The boys then decided Allister would be Flying Eagle and Jonathon would be Leaping Deer.
The conversation turned to other things, but Justin’s tale of spirit quests and guides stayed with Morgan.
Eventually, everyone drifted off to bed. Morgan and Nate lay next to each other in sleeping bags. “If we were here alone it’d be fun to try sleeping in the same bag,” Nate said as he held Morgan’s hand.
Morgan nodded.
“Uh…” Nate half sat up and looked around. “Looks like everyone’s asleep. Wanna try it?”
Morgan laughed softly and shook his head. “No!”
“Well, okay, but if you get attacked during the night…”
“Good night, Nate,” Morgan said, smiling at his boyfriend in the darkness.
“Well, okay, good night. But don’t say I didn’t warn you.” Nate leaned toward Morgan and kissed him.

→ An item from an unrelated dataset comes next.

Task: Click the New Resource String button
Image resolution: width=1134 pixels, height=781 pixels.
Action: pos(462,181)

Morgan lay on his back and stared up at the starry sky. He went over the things that had been happening since he and Nate had come to Canada. He thought mostly of what had just occurred when he was on the beach—seeing the wolf.
He looked over toward the fire. Justin was still there, taking the first watch. Morgan looked over at Nate. He was already asleep. Morgan crept out of his sleeping bag and walked to the fire.

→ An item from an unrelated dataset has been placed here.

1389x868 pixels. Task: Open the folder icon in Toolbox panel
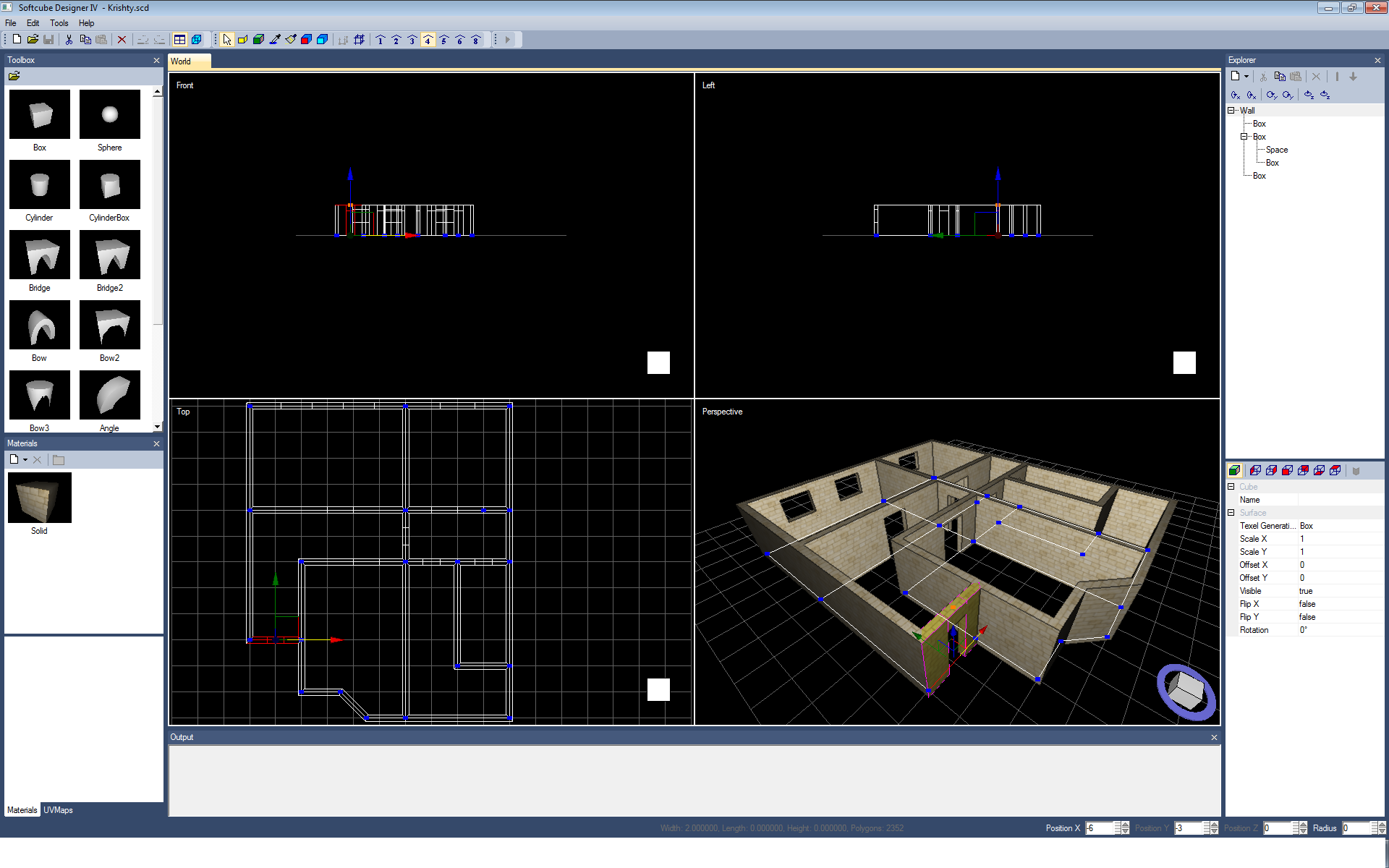point(14,76)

“Hey,” Justin said, when Morgan came up and sat beside him. “Having trouble sleeping?”
“Yeah, some.”
Morgan hesitated and then continued. “Could you tell me more about this spirit guide thing? Is it real?”
“First Nation people believe it is.”
“How does it work? Finding a guide, I mean?”
“Well, I’m no expert but I’ve read some on it, and last year we had an Ojibwe kid on the staff. He was the one who first told me about it. He told me you don’t choose a spirit guide. The spirit chooses you, and they decide when they will reveal themselves to you, become your guardian, guide, and protector.”
Morgan thought of the wolf and how it seemed to have just suddenly appeared on the beach. “What do these guides do?” he asked.
“Benny—that was the Ojibwe kid’s name—Benny said there are a couple kinds of guides. A life guide remains a part of you throughout your life. A messenger guide comes quickly into your life and then leaves once a message is understood. Benny said the time a guide stays depends on you figuring out and accepting the message. The message may deal with something ordinary in your life, or it may be a wakeup call for something important that you should do. Sometimes the animal messenger will come during an unusual event and make a powerful statement, and others come on the wind as a whisper.”
Morgan considered this. Was the wolf on the beach a spirit guide? And if so, was it a life guide or a messenger? If a messenger, then what was the message he’d brought?
Justin was going on. “A journey guide appears at the fork in the road of your life. Like when you have to make a decision to follow a certain path in life, the journey guide is there to guide you along the way. Unlike a messenger guide who comes and leaves pretty quick, the journey guide stays with you until the current cycle in your life has changed.”
This made sense to Morgan. He and Nate had finished college, and their lives were about to change. Morgan had welcomed this trip because it had put off making any decision about what direction his life would take. He wasn’t ready to commit to the options Nate had offered him. Now they were on the last leg of that journey. Soon it would be time to make such a decision. If indeed Morgan had met a spirit guide tonight, what was his message and where was he leading? But why would a spirit guide come to him? He wasn’t an Ojibwe. His parents were of European descent.
“Can anyone have a spirit guide, or do you have to be an Indian?” Morgan asked.
Justin shrugged. “I don’t know. I’ve never met anyone who had this experience. Benny didn’t say if he’d made a quest or had a guide. The only quests I know of were in the books I read, and they were all written by First Nation guys.”
When Justin finished, Morgan sat in silence and stared into the fire. After a while, Morgan bade Justin good-night and went back to where Nate was sleeping. He got back into his sleeping bag and lay down next to him. Nate was a good man. Would a life with him be such a bad choice? He reached out and lay a hand on the shoulder of his sleeping boyfriend. From a distance he heard a wolf howl.